La avanzada del Gobierno nacional sobre el régimen de zona fría ya empezó a generar una fuerte reacción política y territorial en la provincia de Buenos Aires. Intendentes, concejales y dirigentes de la quinta sección electoral acordaron realizar un “frazadazo” frente al Senado de la Nación el día en que se trate el proyecto que reduce los subsidios al gas natural y que ya obtuvo media sanción en Diputados.
La protesta fue definida en una reunión realizada en el complejo Parque Bonito, en Villa Gesell, convocada por el intendente local, Gustavo Barrera. Allí, los dirigentes coincidieron en que el recorte del beneficio afectará de lleno a las familias bonaerenses en pleno invierno y golpeará especialmente a las ciudades de la Costa Atlántica.
El impacto del recorte
Según advirtieron durante el encuentro, el achicamiento del régimen de zona fría dejaría afuera a 94 distritos bonaerenses y provocaría aumentos de entre el 40% y el 100% en las facturas de gas de alrededor de 1,3 millones de usuarios.
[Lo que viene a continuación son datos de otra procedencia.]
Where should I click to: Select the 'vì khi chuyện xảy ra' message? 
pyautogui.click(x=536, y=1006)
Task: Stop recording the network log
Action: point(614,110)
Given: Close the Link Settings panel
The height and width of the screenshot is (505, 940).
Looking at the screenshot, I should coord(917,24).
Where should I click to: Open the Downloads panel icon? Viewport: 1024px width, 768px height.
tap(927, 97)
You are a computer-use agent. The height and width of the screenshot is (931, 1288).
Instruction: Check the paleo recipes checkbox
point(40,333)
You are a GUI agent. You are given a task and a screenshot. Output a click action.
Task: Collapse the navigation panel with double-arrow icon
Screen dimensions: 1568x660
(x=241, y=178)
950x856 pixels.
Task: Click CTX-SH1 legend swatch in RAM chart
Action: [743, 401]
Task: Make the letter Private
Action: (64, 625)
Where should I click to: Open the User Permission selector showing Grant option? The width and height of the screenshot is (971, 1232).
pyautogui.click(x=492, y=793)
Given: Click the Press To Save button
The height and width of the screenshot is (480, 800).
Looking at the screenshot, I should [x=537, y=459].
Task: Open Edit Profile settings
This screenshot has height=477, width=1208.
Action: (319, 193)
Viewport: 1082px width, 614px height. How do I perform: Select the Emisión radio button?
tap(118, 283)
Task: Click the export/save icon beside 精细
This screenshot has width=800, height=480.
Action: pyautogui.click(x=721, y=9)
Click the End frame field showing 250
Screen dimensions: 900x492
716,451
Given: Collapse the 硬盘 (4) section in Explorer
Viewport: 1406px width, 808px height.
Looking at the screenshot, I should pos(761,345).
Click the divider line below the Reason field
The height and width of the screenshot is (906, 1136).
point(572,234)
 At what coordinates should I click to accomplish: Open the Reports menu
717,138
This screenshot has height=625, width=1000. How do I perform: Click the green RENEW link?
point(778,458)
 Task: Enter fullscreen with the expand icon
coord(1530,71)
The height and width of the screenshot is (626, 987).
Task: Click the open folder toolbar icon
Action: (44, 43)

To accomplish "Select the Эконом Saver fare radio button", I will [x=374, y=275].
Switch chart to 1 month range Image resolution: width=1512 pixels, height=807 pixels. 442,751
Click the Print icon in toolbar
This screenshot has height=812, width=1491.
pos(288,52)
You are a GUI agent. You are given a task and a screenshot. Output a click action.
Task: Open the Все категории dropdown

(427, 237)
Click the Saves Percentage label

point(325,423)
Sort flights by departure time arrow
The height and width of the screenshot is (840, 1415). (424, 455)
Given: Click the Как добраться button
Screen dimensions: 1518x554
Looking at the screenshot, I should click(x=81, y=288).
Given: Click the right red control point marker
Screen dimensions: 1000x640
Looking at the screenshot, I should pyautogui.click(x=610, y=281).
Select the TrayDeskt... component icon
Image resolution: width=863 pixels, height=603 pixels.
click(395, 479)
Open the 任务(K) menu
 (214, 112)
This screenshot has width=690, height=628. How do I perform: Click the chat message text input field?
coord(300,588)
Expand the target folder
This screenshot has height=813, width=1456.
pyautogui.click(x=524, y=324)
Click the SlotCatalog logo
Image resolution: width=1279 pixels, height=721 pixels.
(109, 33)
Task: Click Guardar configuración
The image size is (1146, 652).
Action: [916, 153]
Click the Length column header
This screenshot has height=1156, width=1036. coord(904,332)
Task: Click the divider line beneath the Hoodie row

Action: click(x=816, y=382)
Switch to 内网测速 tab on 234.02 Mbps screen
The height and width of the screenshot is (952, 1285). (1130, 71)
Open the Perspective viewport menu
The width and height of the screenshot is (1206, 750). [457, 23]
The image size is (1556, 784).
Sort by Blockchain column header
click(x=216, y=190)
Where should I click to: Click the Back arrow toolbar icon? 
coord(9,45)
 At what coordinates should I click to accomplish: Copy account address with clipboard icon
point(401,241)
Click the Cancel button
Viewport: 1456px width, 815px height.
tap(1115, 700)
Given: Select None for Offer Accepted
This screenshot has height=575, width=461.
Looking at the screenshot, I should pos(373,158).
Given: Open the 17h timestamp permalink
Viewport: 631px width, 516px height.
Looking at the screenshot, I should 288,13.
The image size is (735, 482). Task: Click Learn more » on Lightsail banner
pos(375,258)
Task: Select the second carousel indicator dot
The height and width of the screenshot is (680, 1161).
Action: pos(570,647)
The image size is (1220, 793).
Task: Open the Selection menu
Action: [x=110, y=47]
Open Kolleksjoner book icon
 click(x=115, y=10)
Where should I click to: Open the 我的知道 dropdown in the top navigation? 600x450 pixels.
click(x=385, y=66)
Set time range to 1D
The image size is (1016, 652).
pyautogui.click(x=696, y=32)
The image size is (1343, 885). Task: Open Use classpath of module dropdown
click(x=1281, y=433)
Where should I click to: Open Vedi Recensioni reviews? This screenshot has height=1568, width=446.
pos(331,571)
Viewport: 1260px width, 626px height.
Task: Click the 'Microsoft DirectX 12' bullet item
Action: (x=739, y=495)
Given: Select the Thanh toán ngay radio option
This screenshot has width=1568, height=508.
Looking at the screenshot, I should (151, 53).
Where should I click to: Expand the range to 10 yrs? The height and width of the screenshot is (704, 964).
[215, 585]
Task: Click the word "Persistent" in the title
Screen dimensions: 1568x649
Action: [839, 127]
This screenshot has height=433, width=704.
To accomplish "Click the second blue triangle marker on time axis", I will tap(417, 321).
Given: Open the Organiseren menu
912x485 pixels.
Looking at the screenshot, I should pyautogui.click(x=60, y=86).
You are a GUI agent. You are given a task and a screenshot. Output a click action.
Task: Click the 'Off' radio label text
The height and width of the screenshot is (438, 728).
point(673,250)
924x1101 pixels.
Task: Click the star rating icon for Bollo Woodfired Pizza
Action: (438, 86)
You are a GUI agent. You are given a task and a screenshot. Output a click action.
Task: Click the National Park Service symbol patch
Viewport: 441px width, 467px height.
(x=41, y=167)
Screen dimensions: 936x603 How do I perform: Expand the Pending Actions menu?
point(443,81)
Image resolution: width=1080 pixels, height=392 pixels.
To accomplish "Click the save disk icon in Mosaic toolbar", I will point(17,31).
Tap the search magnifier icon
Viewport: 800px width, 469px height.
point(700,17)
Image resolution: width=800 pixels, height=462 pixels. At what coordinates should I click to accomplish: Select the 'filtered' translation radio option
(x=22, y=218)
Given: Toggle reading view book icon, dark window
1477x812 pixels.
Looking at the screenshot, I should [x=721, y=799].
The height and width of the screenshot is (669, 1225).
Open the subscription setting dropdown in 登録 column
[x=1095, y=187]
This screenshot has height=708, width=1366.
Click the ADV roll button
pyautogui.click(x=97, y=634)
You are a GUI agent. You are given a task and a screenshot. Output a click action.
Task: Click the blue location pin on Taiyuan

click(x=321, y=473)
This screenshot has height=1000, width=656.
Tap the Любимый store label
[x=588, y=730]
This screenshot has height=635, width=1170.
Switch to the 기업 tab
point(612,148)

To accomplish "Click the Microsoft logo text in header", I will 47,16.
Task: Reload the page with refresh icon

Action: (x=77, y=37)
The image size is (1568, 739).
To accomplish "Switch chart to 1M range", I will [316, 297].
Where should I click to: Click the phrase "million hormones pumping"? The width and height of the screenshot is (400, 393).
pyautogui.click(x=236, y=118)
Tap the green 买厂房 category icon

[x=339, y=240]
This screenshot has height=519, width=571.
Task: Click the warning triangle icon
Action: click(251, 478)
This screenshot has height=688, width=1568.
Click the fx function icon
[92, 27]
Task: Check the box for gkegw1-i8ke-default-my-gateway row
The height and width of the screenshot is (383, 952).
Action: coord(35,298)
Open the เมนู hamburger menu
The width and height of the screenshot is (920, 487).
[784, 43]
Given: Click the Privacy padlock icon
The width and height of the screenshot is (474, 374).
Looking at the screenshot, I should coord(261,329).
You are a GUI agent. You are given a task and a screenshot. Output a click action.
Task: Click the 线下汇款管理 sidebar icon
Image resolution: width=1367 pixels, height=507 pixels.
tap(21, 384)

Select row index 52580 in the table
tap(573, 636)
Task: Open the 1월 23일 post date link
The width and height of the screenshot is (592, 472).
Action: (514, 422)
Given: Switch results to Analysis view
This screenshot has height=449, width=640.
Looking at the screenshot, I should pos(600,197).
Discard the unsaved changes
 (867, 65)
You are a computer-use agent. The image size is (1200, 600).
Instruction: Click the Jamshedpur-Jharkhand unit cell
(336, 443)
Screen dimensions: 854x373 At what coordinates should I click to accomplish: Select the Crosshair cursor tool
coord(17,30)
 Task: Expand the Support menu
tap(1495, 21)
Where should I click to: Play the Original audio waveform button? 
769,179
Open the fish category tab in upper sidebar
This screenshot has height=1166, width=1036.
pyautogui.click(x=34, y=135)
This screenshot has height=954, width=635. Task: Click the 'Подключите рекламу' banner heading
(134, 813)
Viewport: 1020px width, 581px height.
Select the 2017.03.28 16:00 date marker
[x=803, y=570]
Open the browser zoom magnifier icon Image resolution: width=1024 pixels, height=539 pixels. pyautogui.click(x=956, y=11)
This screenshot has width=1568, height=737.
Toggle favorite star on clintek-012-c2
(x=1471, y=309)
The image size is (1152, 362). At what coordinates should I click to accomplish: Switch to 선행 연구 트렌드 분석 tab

El tema ya venía generando preocupación, pero ahora los intendentes decidieron pasar a la ofensiva política y llevar el reclamo directamente al Congreso. La idea del “frazadazo” apunta a visibilizar lo que consideran un nuevo golpe al bolsillo en medio de un contexto económico cada vez más complicado para los sectores medios y trabajadores.
En el documento difundido tras la reunión, los dirigentes calificaron la medida como “una decisión profundamente injusta, insensible y centralista”. Además, alertaron sobre las consecuencias económicas que podría generar en ciudades donde el invierno impacta fuerte sobre el consumo energético.
“Golpea a toda la economía local”
Los jefes comunales remarcaron que el problema no se limita únicamente a las facturas hogareñas. Según plantearon, el aumento del gas repercutirá en toda la actividad económica regional.
“El aumento golpearía a cada familia puertas adentro, pero también al almacén, al hotel, al club, al centro de jubilados, al comercio de barrio y a cada economía local”, señalaron en el texto consensuado tras el encuentro.
La advertencia no es menor en municipios turísticos donde gran parte de la actividad depende de sostener costos relativamente accesibles durante la temporada baja. En ese marco, los intendentes consideran que eliminar o reducir el subsidio equivale a trasladar el ajuste directamente a ciudades que ya vienen golpeadas por la caída del consumo y la desaceleración económica.
Crece la tensión con la Casa Rosada
El conflicto por la zona fría suma un nuevo frente de tensión entre los municipios bonaerenses y el gobierno de Javier Milei. Mientras desde la Casa Rosada insisten con el recorte del gasto público y la reducción de subsidios, los intendentes buscan instalar que el ajuste termina impactando sobre servicios esenciales en regiones donde las bajas temperaturas no son una excepción sino parte de la vida cotidiana.
Con el proyecto ya aprobado en Diputados, la expectativa ahora está puesta en el Senado. Allí, los intendentes intentarán meter presión política y mediática con una protesta que promete mostrar frazadas, carteles y un mensaje directo contra el recorte: que el ajuste no llegue también a la calefacción.